== Segment start ==
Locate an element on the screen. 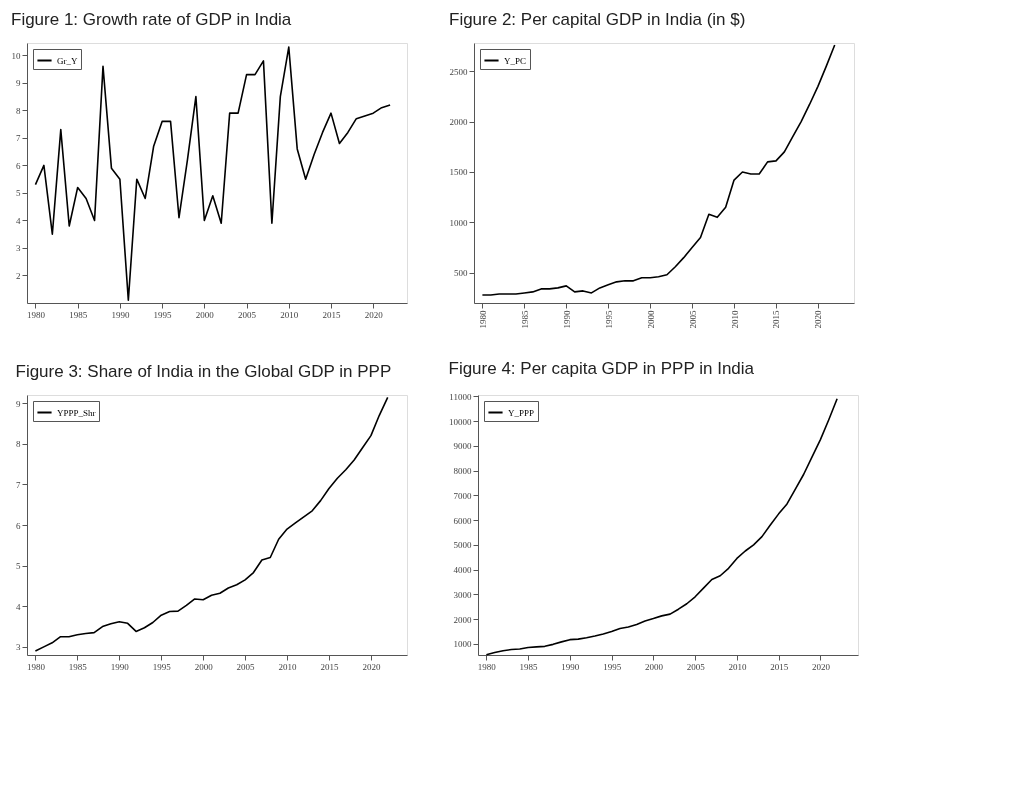 The image size is (1032, 799). y-tick-label: 5000 is located at coordinates (462, 546).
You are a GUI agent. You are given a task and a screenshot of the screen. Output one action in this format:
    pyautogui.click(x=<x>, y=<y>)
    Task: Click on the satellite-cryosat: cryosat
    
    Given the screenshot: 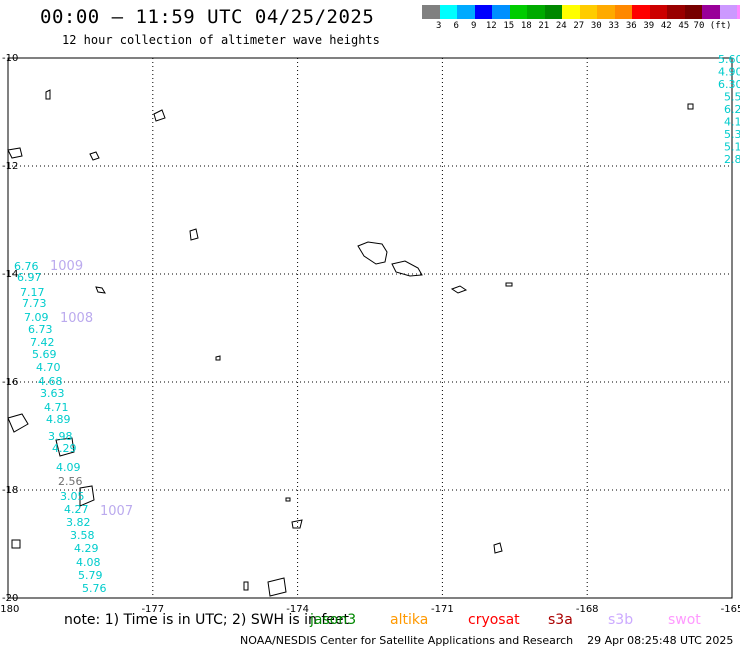 What is the action you would take?
    pyautogui.click(x=494, y=620)
    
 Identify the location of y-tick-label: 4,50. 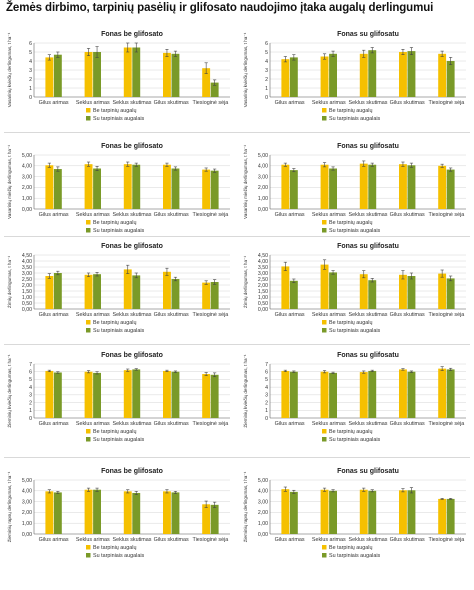
(263, 256).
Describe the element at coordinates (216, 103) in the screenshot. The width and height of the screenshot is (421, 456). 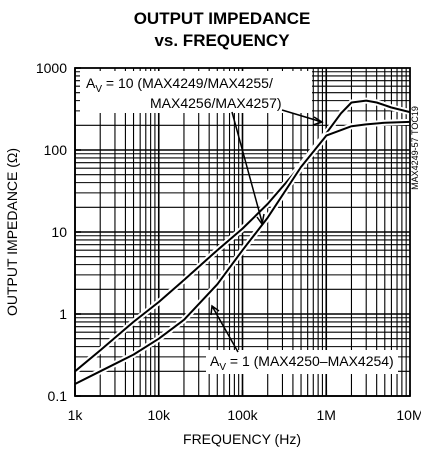
I see `annotation-av10-line2: MAX4256/MAX4257)` at that location.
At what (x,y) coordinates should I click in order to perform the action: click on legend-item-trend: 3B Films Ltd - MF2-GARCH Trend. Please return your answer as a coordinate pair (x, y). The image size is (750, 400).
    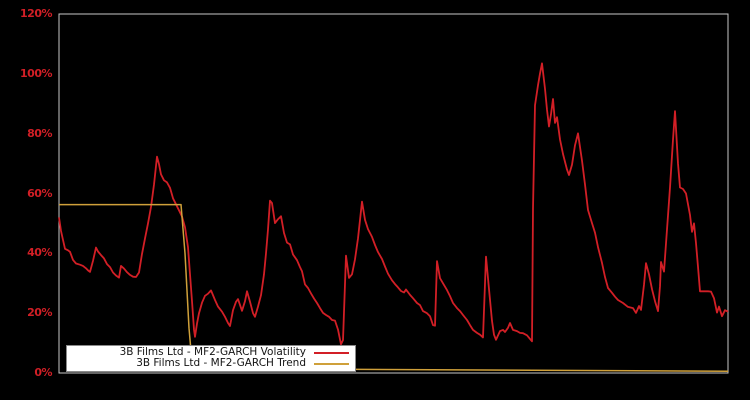
    Looking at the image, I should click on (210, 364).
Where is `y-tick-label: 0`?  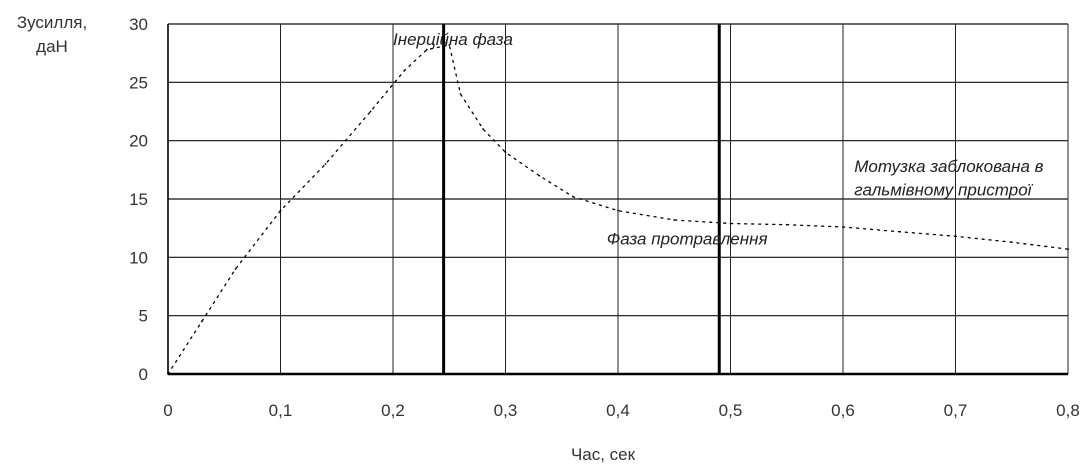 y-tick-label: 0 is located at coordinates (144, 374).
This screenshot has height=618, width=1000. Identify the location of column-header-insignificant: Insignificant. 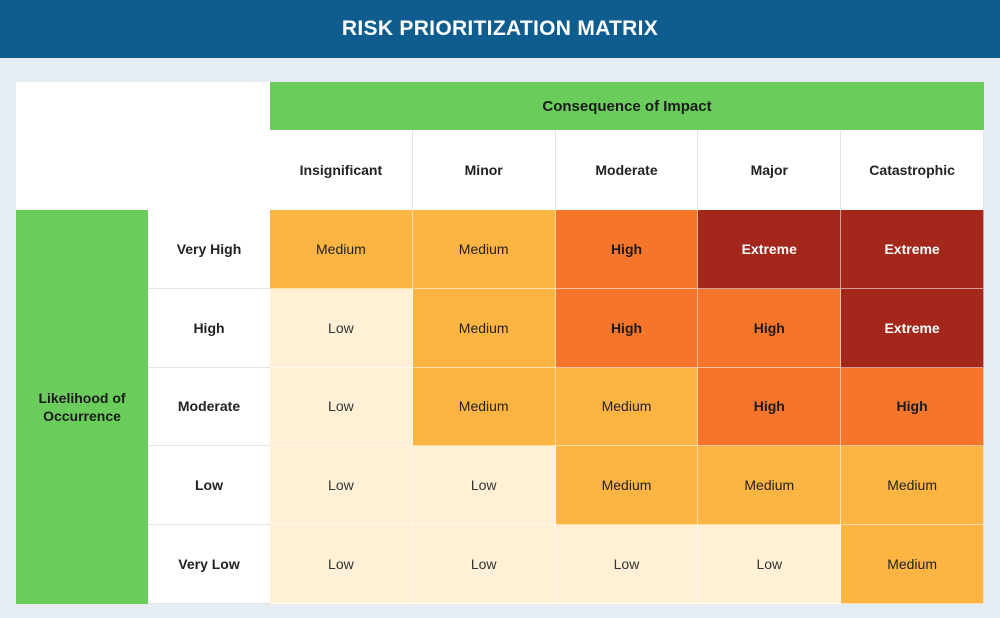
(342, 170).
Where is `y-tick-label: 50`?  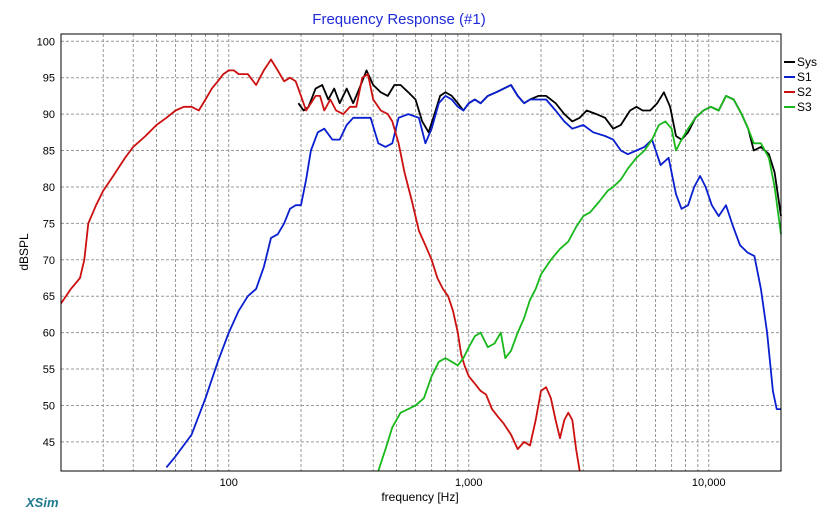
y-tick-label: 50 is located at coordinates (49, 406).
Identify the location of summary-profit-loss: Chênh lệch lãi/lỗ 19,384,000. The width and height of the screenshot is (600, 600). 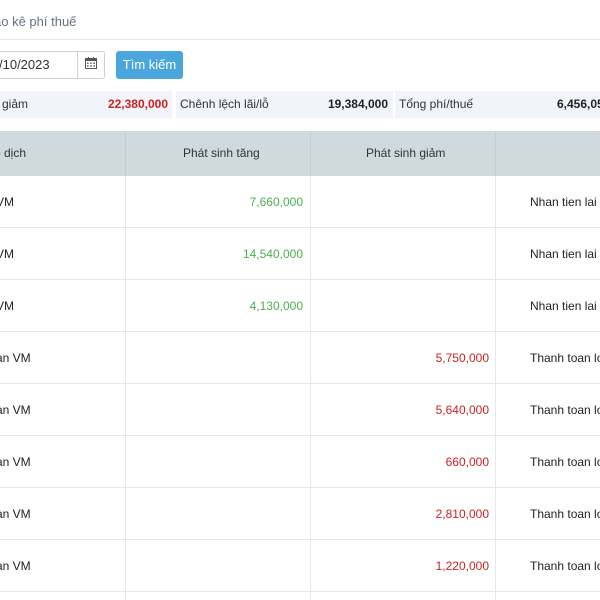
(284, 104).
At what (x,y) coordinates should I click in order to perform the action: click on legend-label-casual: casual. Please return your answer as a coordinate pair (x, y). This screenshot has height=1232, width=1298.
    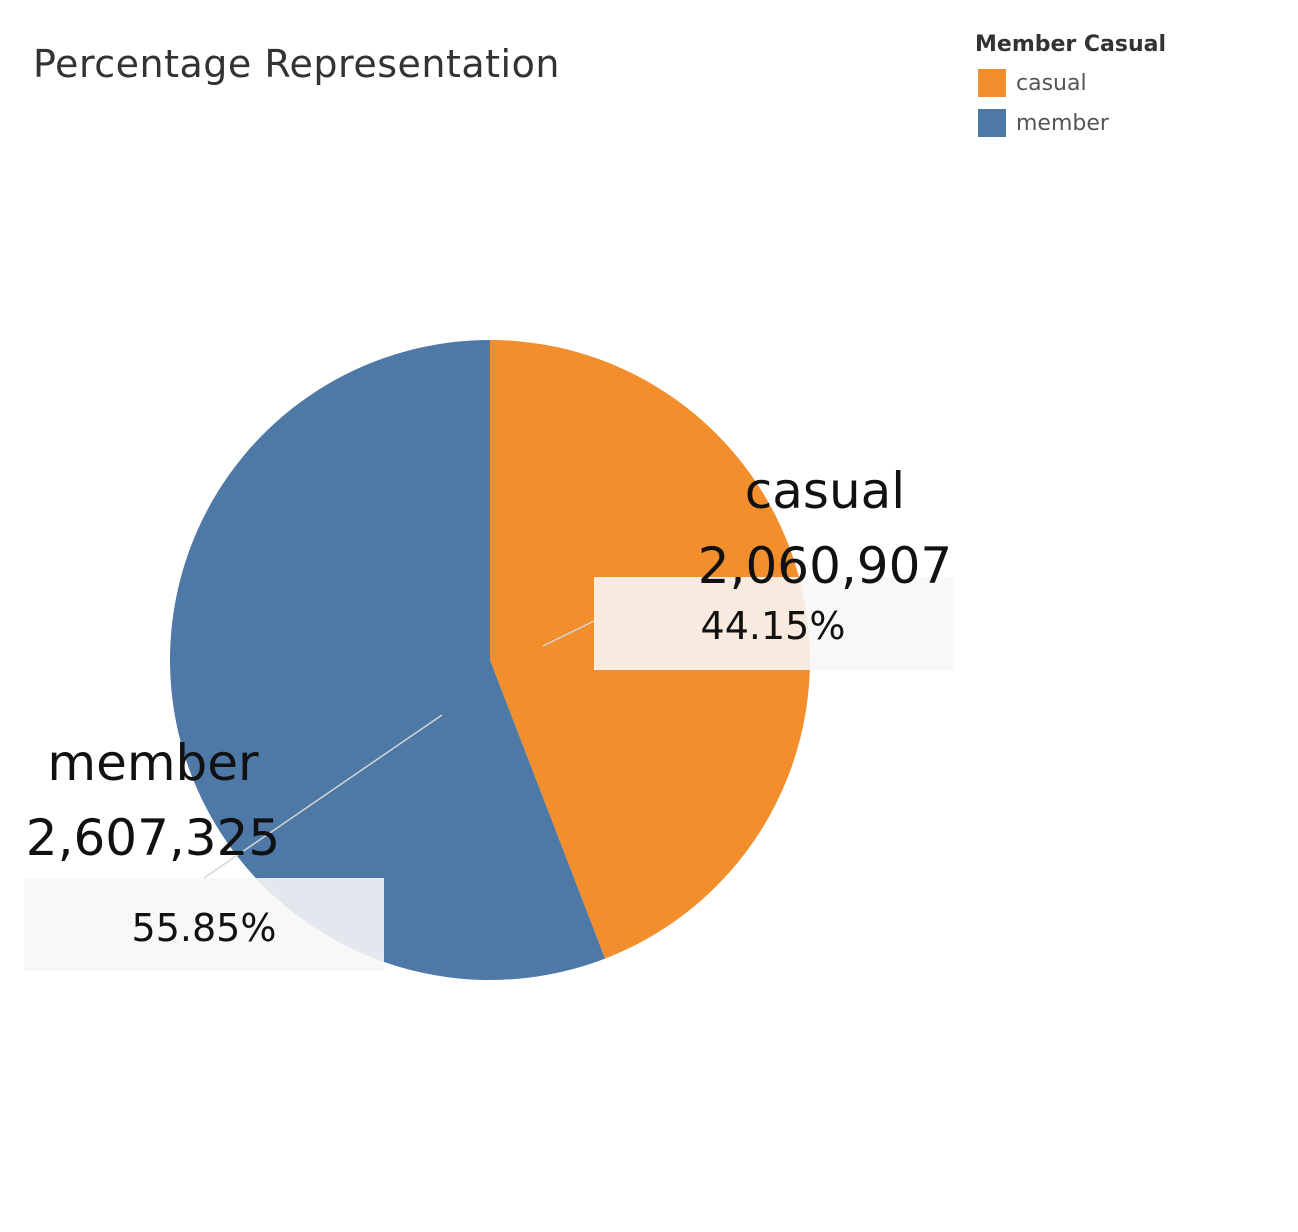
    Looking at the image, I should click on (1052, 83).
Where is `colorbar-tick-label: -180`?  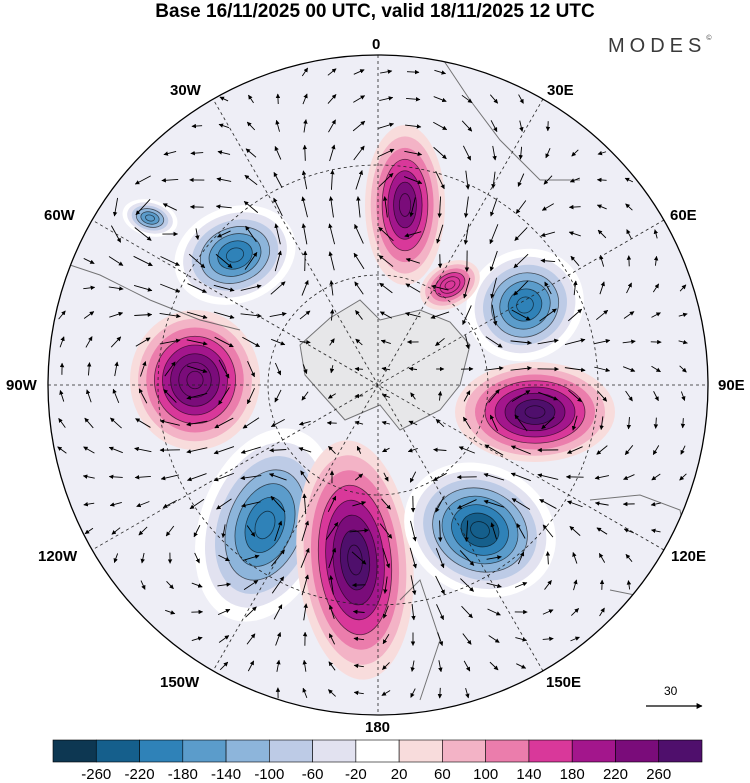 colorbar-tick-label: -180 is located at coordinates (182, 774).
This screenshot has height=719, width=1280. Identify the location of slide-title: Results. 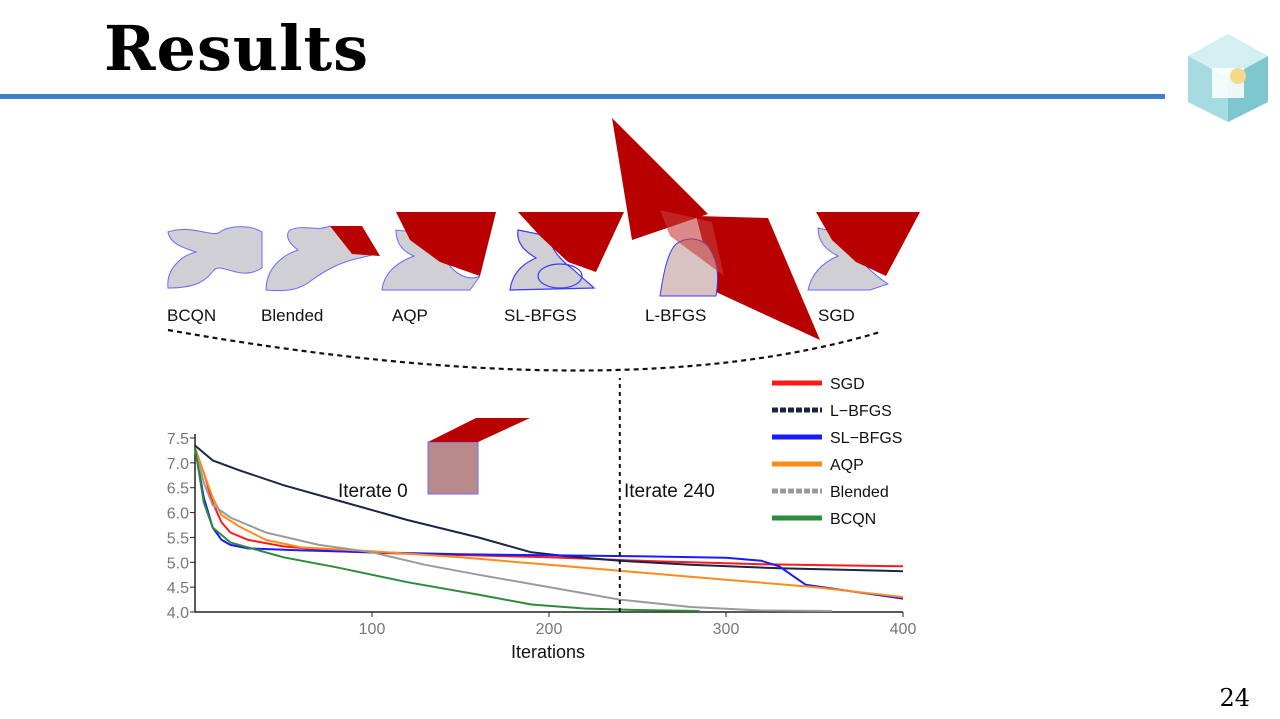
(237, 48).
== Segment end ==
Copy the items from the line containing "This screenshot has height=719, width=1280." through the end of the items again, swapping "Results" for "Conclusions" and changing nothing else. Leave out the pictures.

This screenshot has height=719, width=1280. Identify the location of slide-title: Conclusions. 
(237, 48).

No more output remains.